Kaiser Permanente aims to double its retail clinic network over a four-year span, increasing its footprint from 17 in 2018 to 35 in 2022. The integrated health system plans to add about four clinics in Southern California Target stores over the next year.
While 2020 was likely an outlier given the periodic shutdown of non-essential services following the ebb and flow of COVID-19, foot traffic across Kaiser’s retail clinics was up about 50% from 2018 to 2019. Patients who used the clinics to fill prescriptions, schedule an appointment and access other services were increasingly happy with their experience, said Bill Caswell, chief operating officer for Kaiser Permanente Southern California.
“We look at these retail clinics as an extension of our integrated model,” he said, adding that treatment pathways are connected by the electronic health record and patients are steps away from a pharmacy. “When we look at patient outcomes, follow-up visits and customer and patient satisfaction, we are delivering on our promise of quality care.”
And though Kaiser’s experience provides a promising example, many other health system experiments with retail clinics have fallen short of expectations as providers adjust staffing, service offerings and IT infrastructure.
Providers hope that a second iteration of retail clinics will better connect care.
“Part of this version 2.0 is maximizing our ability to bring in specialists via telehealth,” Caswell said. “We’ve learned a lot, especially over the past year, in how telehealth can hit the sweet spot in meeting customers’ needs.”

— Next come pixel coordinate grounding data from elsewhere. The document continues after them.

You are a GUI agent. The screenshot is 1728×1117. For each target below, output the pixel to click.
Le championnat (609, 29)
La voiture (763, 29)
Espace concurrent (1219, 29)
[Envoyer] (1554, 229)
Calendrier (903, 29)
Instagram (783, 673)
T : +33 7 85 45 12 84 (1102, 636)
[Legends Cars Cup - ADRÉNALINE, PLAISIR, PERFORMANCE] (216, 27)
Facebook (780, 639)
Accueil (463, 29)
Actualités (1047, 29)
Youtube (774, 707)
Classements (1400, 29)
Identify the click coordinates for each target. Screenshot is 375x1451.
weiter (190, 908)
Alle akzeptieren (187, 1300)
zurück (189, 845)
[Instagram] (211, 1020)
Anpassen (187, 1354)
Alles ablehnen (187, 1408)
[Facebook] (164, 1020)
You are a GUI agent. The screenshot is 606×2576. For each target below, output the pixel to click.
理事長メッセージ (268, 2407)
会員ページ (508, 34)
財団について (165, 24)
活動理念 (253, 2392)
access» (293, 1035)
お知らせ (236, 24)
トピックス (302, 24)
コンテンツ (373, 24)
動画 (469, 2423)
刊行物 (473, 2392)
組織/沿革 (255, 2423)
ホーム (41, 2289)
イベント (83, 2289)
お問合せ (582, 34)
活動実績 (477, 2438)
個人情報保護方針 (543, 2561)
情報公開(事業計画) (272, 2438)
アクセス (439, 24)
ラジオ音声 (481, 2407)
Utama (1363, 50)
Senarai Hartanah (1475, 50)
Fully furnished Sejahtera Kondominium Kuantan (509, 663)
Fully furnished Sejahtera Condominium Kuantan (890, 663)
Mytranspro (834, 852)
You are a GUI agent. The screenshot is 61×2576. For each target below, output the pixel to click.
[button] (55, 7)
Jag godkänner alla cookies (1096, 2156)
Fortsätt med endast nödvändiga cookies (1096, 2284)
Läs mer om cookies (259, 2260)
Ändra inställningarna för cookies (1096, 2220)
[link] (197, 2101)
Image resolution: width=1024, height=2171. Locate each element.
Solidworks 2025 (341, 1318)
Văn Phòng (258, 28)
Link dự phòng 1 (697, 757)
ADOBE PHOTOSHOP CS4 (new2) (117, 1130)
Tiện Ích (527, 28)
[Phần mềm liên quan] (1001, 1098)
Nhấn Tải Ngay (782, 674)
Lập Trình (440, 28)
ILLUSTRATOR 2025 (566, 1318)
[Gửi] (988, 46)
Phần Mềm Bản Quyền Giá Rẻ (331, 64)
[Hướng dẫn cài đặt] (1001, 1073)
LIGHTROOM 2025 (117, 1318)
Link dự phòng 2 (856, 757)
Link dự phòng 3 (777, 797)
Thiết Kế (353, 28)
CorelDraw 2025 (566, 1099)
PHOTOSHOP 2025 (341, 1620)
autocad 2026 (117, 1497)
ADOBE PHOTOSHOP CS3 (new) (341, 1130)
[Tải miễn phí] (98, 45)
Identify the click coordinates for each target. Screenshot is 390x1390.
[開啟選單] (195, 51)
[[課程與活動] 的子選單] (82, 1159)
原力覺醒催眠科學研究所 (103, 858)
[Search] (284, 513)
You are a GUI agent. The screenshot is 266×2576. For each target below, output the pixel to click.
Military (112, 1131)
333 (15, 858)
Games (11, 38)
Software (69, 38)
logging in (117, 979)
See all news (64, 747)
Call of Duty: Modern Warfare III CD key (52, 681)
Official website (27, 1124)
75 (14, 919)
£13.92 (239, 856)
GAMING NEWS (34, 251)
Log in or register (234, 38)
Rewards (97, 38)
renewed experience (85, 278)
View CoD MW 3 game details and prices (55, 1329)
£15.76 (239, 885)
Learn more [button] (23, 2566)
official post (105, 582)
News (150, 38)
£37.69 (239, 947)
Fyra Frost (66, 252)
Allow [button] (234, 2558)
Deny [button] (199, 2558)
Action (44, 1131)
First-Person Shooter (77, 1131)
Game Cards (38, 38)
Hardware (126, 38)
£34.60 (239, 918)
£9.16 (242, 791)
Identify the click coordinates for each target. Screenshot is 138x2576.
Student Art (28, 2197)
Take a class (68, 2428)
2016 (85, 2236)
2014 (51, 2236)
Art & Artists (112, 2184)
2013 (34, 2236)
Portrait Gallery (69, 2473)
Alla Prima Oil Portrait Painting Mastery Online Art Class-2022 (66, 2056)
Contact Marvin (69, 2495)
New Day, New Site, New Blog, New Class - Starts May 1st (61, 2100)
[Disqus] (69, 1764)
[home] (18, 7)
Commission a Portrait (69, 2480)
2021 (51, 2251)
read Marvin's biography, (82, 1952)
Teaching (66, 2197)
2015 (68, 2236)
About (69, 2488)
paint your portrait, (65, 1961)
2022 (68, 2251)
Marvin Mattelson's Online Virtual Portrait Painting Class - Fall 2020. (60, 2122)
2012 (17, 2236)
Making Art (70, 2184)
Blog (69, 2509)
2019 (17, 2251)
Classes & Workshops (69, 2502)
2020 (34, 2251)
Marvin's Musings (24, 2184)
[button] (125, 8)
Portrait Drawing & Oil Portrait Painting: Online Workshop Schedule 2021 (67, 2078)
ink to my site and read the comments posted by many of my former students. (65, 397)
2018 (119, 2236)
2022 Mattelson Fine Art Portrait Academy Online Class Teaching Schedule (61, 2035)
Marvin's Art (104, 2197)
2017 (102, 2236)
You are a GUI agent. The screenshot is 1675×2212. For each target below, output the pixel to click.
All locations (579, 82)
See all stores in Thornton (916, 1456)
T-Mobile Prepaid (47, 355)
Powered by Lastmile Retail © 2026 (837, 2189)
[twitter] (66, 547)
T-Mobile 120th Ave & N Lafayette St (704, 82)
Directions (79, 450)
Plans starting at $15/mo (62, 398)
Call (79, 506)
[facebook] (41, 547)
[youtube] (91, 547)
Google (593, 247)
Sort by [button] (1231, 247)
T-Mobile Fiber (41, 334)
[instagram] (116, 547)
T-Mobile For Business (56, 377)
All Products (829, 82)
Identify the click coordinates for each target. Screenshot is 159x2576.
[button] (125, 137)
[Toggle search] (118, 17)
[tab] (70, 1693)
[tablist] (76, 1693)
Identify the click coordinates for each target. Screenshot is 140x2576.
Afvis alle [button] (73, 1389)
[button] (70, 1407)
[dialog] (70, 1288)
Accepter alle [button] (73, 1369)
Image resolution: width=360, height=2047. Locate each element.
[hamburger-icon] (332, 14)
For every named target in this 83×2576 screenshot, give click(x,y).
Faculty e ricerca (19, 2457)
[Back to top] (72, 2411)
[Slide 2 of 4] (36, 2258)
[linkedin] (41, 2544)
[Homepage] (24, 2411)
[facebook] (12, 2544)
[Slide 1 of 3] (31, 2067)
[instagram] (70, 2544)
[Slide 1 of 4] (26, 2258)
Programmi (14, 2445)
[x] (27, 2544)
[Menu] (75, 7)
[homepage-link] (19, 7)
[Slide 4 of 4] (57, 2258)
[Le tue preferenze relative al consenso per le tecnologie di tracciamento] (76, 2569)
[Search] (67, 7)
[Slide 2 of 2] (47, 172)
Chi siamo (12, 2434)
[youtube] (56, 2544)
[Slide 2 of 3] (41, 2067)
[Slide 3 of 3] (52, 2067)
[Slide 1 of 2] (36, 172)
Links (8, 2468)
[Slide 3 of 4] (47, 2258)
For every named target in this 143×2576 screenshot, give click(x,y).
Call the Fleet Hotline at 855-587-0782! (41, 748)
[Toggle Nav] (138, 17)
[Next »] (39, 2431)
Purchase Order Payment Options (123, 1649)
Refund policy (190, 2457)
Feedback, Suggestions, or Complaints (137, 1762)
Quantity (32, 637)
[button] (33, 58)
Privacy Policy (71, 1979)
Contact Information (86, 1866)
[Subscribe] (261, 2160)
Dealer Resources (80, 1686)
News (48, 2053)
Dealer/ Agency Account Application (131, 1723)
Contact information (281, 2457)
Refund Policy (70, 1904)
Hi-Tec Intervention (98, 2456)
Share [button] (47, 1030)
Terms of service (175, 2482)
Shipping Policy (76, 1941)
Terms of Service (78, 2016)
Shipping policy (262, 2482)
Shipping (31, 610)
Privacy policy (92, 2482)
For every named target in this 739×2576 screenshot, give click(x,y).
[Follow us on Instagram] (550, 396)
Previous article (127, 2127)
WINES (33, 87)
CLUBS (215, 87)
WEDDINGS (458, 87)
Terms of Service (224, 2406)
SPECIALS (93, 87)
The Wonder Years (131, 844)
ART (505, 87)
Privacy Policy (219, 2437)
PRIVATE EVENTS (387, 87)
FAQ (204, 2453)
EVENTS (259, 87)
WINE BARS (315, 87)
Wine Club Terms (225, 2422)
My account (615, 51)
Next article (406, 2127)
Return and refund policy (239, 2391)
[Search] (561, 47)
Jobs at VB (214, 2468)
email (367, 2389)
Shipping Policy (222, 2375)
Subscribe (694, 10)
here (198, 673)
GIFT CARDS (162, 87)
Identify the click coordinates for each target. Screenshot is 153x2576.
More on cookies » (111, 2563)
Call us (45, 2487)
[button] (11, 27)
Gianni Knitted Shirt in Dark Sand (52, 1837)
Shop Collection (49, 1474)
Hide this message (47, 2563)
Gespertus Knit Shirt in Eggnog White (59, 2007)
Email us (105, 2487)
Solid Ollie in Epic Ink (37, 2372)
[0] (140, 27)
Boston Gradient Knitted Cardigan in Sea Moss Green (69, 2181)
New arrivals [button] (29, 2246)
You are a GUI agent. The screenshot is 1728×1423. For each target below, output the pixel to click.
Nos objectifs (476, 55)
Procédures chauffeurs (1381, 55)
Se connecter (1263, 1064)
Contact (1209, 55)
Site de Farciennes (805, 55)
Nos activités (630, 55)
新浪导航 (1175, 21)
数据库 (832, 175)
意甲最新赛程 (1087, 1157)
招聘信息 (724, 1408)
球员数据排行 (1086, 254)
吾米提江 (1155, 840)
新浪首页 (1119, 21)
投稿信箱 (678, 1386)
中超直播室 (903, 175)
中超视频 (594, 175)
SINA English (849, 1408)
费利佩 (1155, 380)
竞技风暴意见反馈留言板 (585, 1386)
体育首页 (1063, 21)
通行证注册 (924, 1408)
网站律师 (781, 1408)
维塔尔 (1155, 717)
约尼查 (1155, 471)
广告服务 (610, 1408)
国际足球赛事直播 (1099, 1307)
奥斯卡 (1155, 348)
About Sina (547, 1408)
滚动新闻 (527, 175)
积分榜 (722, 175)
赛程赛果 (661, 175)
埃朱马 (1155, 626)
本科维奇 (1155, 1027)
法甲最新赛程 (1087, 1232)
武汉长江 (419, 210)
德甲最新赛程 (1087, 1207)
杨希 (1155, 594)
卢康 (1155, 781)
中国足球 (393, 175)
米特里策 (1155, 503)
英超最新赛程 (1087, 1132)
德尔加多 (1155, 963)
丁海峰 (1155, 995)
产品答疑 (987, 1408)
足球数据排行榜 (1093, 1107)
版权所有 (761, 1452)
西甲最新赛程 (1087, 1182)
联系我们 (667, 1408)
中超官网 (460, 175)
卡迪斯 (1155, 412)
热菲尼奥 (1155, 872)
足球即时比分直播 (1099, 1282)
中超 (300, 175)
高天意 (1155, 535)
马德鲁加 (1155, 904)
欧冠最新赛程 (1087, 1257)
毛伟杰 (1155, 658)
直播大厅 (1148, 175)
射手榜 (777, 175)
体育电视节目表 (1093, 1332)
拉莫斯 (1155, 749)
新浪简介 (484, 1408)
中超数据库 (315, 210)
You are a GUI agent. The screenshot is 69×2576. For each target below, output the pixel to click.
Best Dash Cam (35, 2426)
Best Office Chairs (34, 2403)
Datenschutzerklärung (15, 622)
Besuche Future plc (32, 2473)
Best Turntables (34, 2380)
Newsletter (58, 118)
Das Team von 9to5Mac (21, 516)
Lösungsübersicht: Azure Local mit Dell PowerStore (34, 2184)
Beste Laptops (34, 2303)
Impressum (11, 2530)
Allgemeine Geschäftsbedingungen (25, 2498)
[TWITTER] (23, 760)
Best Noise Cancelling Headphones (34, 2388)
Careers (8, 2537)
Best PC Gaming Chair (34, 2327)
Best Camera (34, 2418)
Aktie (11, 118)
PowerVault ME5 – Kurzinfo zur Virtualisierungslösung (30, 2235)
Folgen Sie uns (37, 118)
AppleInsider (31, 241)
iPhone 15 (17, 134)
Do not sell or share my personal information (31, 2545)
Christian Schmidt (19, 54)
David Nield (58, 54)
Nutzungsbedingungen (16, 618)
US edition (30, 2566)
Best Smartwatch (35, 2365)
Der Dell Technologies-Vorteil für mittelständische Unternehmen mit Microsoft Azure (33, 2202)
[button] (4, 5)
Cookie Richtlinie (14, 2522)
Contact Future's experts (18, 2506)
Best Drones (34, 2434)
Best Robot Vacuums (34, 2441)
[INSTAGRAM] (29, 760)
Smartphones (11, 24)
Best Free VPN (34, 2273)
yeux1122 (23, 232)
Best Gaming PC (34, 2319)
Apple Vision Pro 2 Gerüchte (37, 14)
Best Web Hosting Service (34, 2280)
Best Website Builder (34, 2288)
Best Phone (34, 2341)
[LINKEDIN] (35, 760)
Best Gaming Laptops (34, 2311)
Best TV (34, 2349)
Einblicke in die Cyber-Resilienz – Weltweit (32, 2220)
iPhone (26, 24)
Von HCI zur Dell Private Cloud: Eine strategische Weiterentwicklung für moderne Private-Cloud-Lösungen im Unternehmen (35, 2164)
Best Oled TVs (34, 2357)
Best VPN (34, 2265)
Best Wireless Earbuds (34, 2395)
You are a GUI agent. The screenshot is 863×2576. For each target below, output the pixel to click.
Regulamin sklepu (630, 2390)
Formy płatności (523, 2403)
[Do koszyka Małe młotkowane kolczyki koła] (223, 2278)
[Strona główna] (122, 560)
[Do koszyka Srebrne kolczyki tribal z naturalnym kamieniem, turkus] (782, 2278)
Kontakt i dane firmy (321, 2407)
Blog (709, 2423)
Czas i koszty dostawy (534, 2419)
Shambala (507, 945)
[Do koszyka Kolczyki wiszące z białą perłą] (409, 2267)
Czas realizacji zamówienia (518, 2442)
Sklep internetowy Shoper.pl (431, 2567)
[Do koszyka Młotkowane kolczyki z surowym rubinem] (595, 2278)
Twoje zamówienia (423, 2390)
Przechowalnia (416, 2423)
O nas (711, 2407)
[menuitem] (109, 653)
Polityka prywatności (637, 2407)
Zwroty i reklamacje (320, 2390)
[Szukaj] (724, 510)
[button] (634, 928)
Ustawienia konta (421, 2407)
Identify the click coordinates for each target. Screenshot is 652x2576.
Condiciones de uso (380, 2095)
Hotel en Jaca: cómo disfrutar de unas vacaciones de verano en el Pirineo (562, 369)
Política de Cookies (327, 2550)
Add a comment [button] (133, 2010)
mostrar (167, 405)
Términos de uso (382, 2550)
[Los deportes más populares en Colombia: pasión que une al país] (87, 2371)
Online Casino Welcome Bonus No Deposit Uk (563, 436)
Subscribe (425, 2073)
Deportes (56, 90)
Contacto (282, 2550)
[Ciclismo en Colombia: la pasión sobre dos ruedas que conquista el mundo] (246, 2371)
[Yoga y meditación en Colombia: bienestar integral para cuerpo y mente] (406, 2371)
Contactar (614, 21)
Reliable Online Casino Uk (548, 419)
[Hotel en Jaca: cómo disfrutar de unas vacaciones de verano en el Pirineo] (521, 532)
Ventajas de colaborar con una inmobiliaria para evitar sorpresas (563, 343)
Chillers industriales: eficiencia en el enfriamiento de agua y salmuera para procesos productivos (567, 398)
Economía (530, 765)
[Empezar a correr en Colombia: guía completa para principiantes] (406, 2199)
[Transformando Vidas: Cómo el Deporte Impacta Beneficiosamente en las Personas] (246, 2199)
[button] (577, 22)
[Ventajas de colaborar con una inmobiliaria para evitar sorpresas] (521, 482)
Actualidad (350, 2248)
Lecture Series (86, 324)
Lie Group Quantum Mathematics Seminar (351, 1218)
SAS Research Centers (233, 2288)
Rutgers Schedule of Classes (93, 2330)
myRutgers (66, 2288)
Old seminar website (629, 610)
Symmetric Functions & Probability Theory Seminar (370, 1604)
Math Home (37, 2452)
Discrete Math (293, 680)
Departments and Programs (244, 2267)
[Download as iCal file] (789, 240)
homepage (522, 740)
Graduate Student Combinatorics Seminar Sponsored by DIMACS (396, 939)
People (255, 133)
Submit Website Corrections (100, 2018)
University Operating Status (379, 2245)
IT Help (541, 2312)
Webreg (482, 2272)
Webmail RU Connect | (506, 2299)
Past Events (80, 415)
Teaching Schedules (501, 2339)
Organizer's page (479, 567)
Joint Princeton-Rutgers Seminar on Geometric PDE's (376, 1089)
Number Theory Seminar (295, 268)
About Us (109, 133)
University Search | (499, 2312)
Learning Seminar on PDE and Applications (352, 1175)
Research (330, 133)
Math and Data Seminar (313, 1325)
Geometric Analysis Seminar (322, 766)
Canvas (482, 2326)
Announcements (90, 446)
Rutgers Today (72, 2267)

Meeting consumers where they are could head off more complex care. But if data isn’t shared properly or if the staffing mix is off, retail clinics can lead to excessive, duplicative treatment.
Providers are also wrestling with the COVID-19 pandemic, which may have permanently shifted how patients access care as telehealth and scope of practice regulations adjust.
“If you’re losing an entire generation of family practitioners and internists that are not being replaced, having retail clinic access points are important. But there are significant volume and service-mix hurdles,” said Jeff Goldsmith, founder and president of consultancy Health Futures. “If these retail clinics are loss-leaders, then you have to wonder about the investment logic.”